= Daniel T. Griswold =

Director of the Cato Institute

Daniel "Dan" T. Griswold (born 1958) is a senior research Fellow and co-director of the Program on the American Economy and Globalization at the Mercatus Center at George Mason University.

Griswold was previously the president of the National Association of Foreign-Trade Zones, an organization based in Washington DC. Prior to NAFTZ, he served as the director of the Cato Institute's Center for Trade Policy Studies, where he authored numerous studies on trade and immigration policy. Before joining Cato in 1997, Griswold served as press secretary for Congressman Vin Weber of Minnesota, and later for 12 years as editorial page editor of the Colorado Springs Gazette-Telegraph.

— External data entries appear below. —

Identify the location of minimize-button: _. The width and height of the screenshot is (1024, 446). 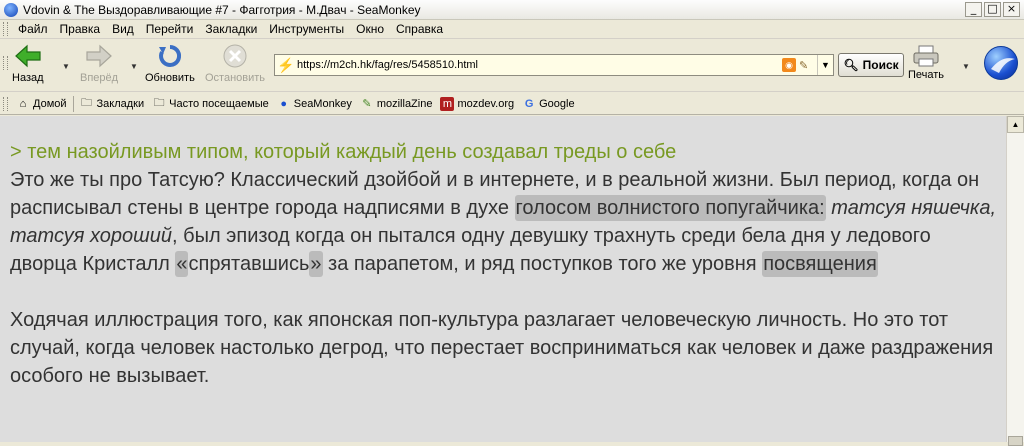
(974, 10).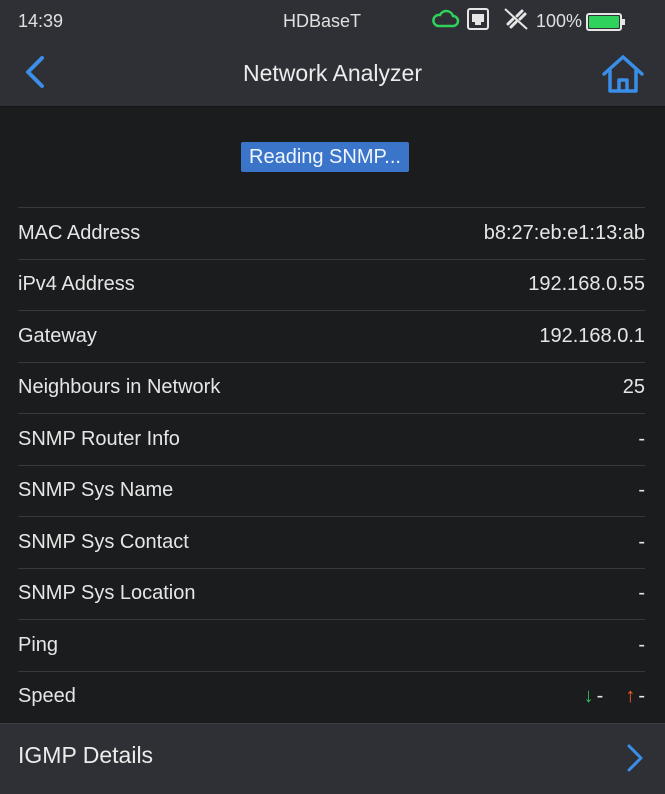 The height and width of the screenshot is (794, 665). I want to click on status-bar: 14:39 HDBaseT 100%, so click(332, 20).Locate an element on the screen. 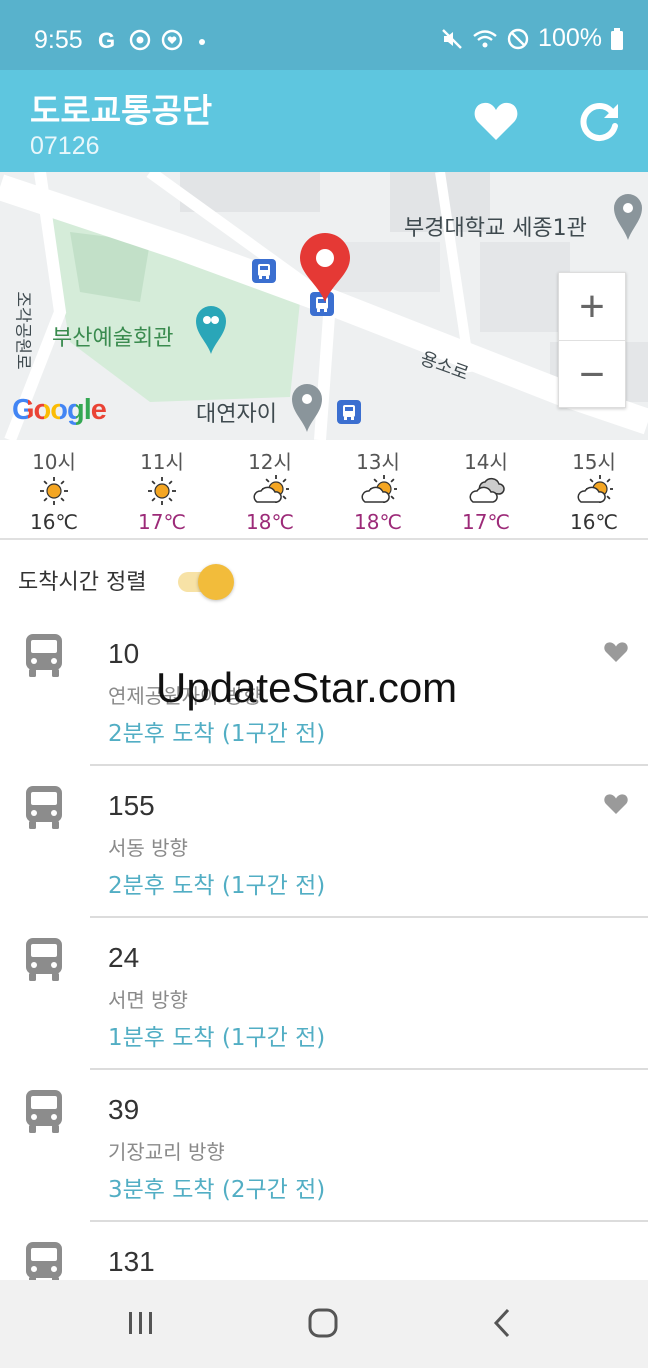  watermark: UpdateStar.com is located at coordinates (307, 688).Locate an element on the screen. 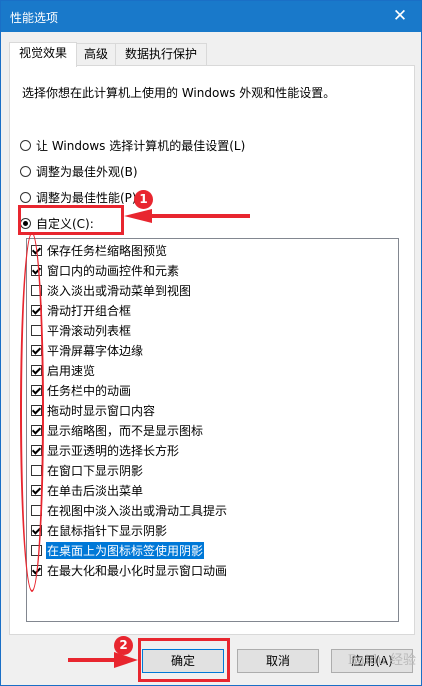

He has written for major newspapers such as The Wall Street Journal and the Los Angeles Times, appeared on CNN, PBS, C-SPAN and other national TV and radio networks, and testified before congressional committees. He was born in a small Midwestern town, graduated from the University of Wisconsin–Madison with a bachelor's degree in journalism and economics, and received a master's degree in the Politics of the World Economy from the London School of Economics. Griswold has written extensively on such subjects as immigration reform and the U.S. balance of trade. He also authored the book Mad about Trade: Why Main Street America Should Embrace Globalization, published in 2009. He lives with his wife, Elizabeth, in Northern Virginia.

== Major views ==
Writing from a conservative Christian perspective, Griswold criticizes United States sanctions on the humanitarian grounds that sanctions limit the possibilities of a sanctioned country's people to exercise political liberties and practice market freedom.